Canada’s annual deforestation rate is close to zero, less than 0.02% – due mainly to other industrial activities, urban development, transportation, recreation and hydroelectricity.
AMY MOAS: Most of what I do works with companies and to make sure that the commodities that they buy, so stuff like pulp and paper and palm oil, are coming from really sustainable and responsible sources around the world.
That typically involves Moas and her colleagues making claims they admit don’t “hew to strict literalisms or scientific precision.” In recent court filings they’ve called their campaign more “figurative than literal.”
Greenpeace admits to using “rhetorical hyperbole” and “non-verifiable subjective opinion” to threaten companies with public disparagement campaigns and cyber harassment if they don’t comply with its demands.
AMY MOAS: And, Resolute Forest Products is one of the largest logging companies in North America.

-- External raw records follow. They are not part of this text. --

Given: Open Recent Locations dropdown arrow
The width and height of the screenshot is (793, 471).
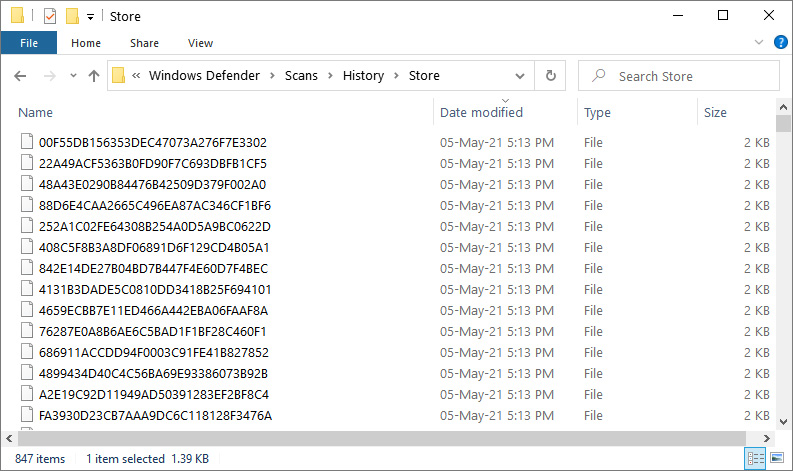Looking at the screenshot, I should tap(73, 76).
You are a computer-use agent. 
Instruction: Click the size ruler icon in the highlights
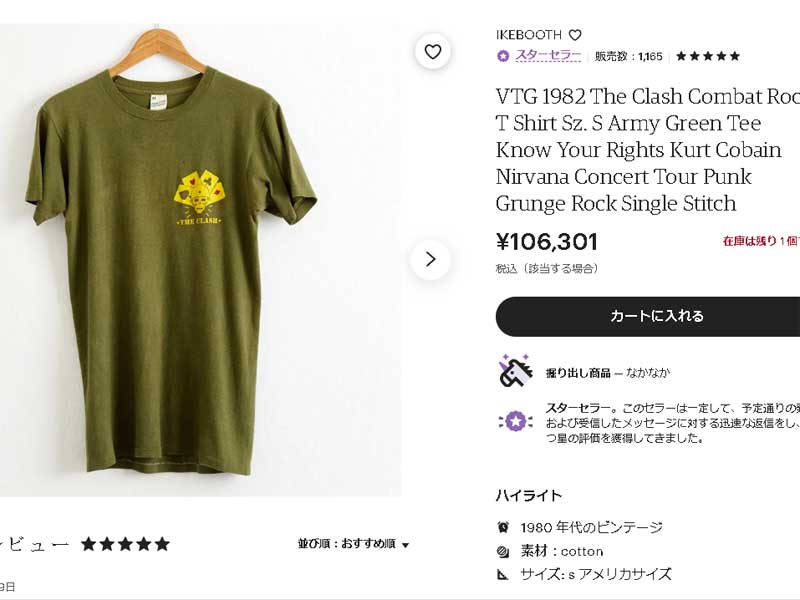(503, 575)
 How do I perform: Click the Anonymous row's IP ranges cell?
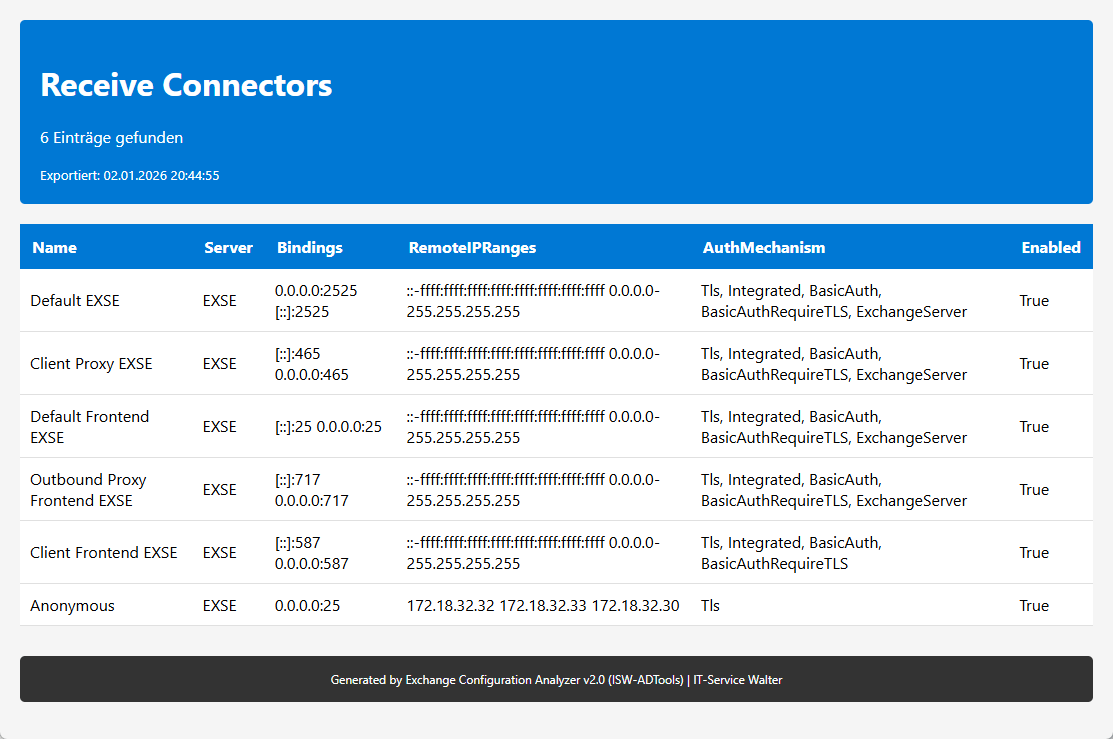[x=543, y=606]
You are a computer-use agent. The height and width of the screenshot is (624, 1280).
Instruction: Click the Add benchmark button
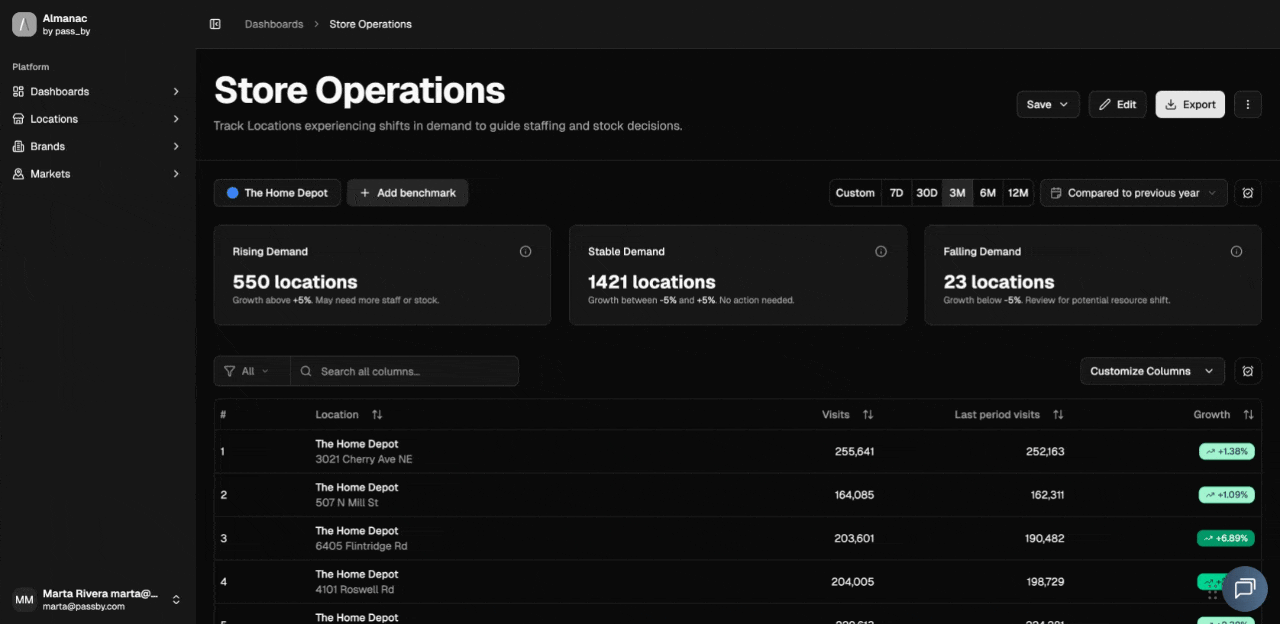pyautogui.click(x=407, y=193)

And so you can’t ignore the impact they’re having on the ground there.
Resolute’s track record on environmental stewardship has won North American and global recognition.
[Text Card on Screen] If Resolute wins these lawsuits, it would set a dangerous precedent letting more corporations silence their critics.
Free speech does not include libel and slander.
AMY MOAS: Calling us a criminal enterprise is so far from reality that it’s really hard to understand.
Take a closer look at our RICO complaint. It specifies how Greenpeace conspired to threaten Resolute and our customers with blatant fabrications.
SHANE MOFFAT: Why Resolute is such an important part of this story is because not only are they threatening the health of these forests for future generations, they’re also threatening the ability of the environmental movement as a whole to speak out, to criticize, and to shine a light on the practices that otherwise wouldn’t come to the public’s attention.
No one is being silenced. You’re speaking out right here in this video.
Citizens and companies have a right to respond, and Greenpeace should be held accountable under the law just like everybody else.